Nothing is too big to fail.
The Republicans on the Senate Banking Committee have asked Treasury Secretary Steven Mnuchin to end the “too big to fail” policy for non-banks. From The Hill:
Ten of the Banking panel’s 12 Republicans wrote to Mnuchin, asking him to freeze the Financial Stability Oversight Council’s (FSOC) ability to classify as “systemically important financial institutions” any organization that isn’t a bank. The SIFI label, nicknamed “too big to fail,” subjects firms to stricter federal oversight and requirements.
The group of Republicans wrote that the FSOC process “lack transparency and accountability, insufficiently tracks data, and does not have a consistent methodology for determinations.” They also claimed the process creates “substantial new regulatory costs while putting taxpayers on the hook for any future bailout to these firms.”

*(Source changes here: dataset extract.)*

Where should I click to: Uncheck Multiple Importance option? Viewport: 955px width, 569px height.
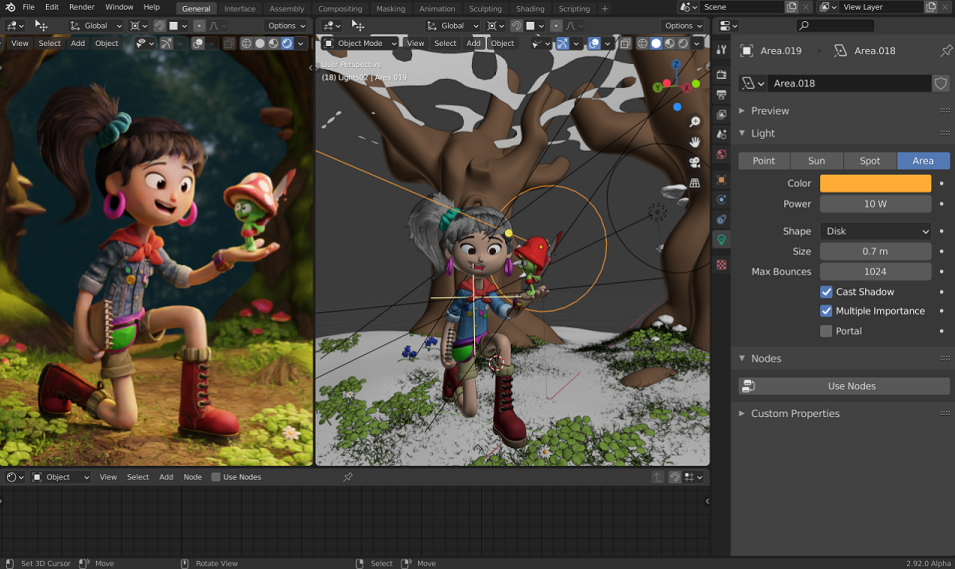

Republicans have long objected to the “too big to fail” label and the process that the federal government would use to dismantle SIFI-designated financial firms on the brink of failure. Republicans claim that process amounts to a bailout, though no taxpayer money goes to the failing firms.
The House Financial Services Committee Republican staff recently released a report claiming the FSOC used the label “arbitrarily and inconsistently.” They’re likely to seek changes the process by either eliminating it or adjusting how a bank or firm is labeled systemically important.